* TEXT PASSAGE *
Importing XML using openxml

The openxml procedure is used in the FROM clause of a query to generate a result set from an XML document. openxml uses a subset of the XPath query language to select nodes from an XML document.

Using XPath expressions

When you use openxml, the XML document is parsed and the result is modeled as a tree. The tree is made up of nodes. XPath expressions are used to select nodes in the tree. The following list describes some commonly-used XPath expressions:

  • /   indicates the root node of the XML document

  • //   indicates all descendants of the root, including the root node

  • . (single period)   indicates the current node of the XML document

  • .//   indicates all descendants of the current node, including the current node

  • ..   indicates the parent node of the current node

  • ./@attributename   indicates the attribute of the current node having the name attributename

  • ./childname   indicates the children of the current node that are elements having the name childname

Consider the following XML document:

<inventory>
  <product ID="301" size="Medium">Tee Shirt
    <quantity>54</quantity>
  </product>
  <product ID="302" size="One Size fits all">Tee Shirt
    <quantity>75</quantity>
  </product>
  <product ID="400" size="One Size fits all">Baseball Cap
    <quantity>112</quantity>
  </product>
</inventory>

The <inventory> element is the root node. You can refer to it using the following XPath expression:

/inventory

Suppose that the current node is a <quantity> element. You can refer to this node using the following XPath expression:

.

To find all the <product> elements that are children of the <inventory> element, use the following XPath expression:

/inventory/product

If the current node is a <product> element and you want to refer to the size attribute, use the following XPath expression:

./@size

For a complete list of XPath syntax supported by openxml, see openxml system procedure.

For information about the XPath query language, see [external link] http://www.w3.org/TR/xpath.

* DATA SEGMENT *
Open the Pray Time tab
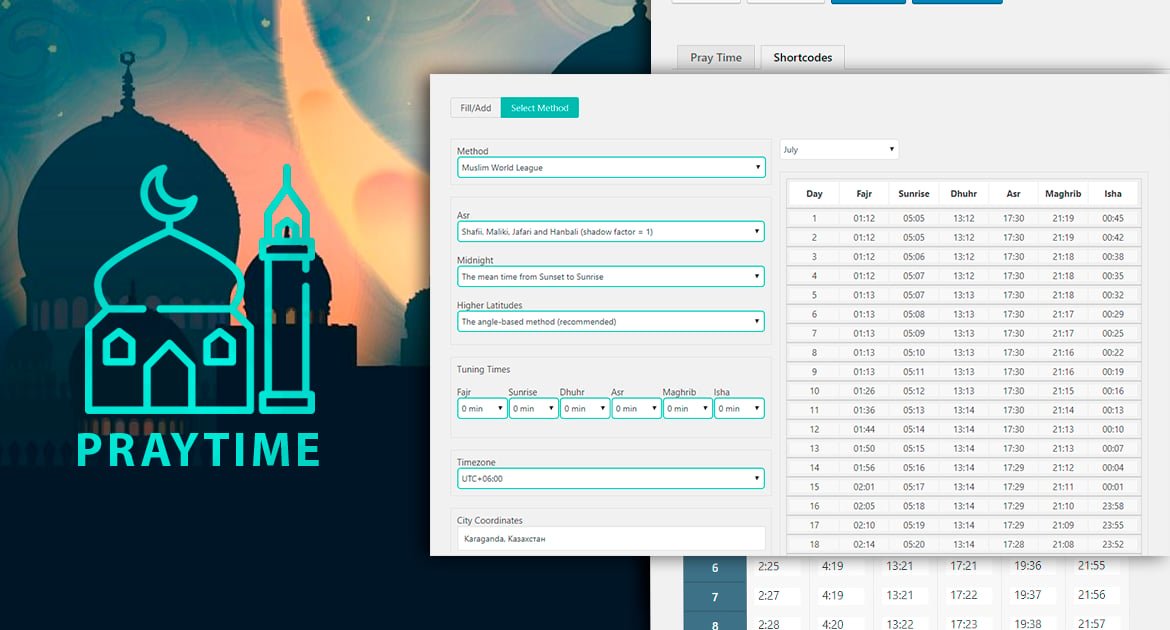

* EXERCISES TO COMPLETE *
1. In the openxml page, starting at "Suppose that the" and ending at "openxml system procedure.", reproduce the passage with "current node" swapped for "context node".
2. Using the openxml page, decide whether each statement agrees with it: (a) openxml uses the full XPath query language to select nodes. (b) The <inventory> element in the sample document is the root node. (c) The expression ".." indicates the parent node of the current node.

* EXPECTED ANSWERS *
1.
Suppose that the context node is a <quantity> element. You can refer to this node using the following XPath expression:

.

To find all the <product> elements that are children of the <inventory> element, use the following XPath expression:

/inventory/product

If the context node is a <product> element and you want to refer to the size attribute, use the following XPath expression:

./@size

For a complete list of XPath syntax supported by openxml, see openxml system procedure.

2.
(a) No: "openxml uses a subset of the XPath query language to select nodes from an XML document."
(b) Yes: "The <inventory> element is the root node."
(c) Yes: "..   indicates the parent node of the current node"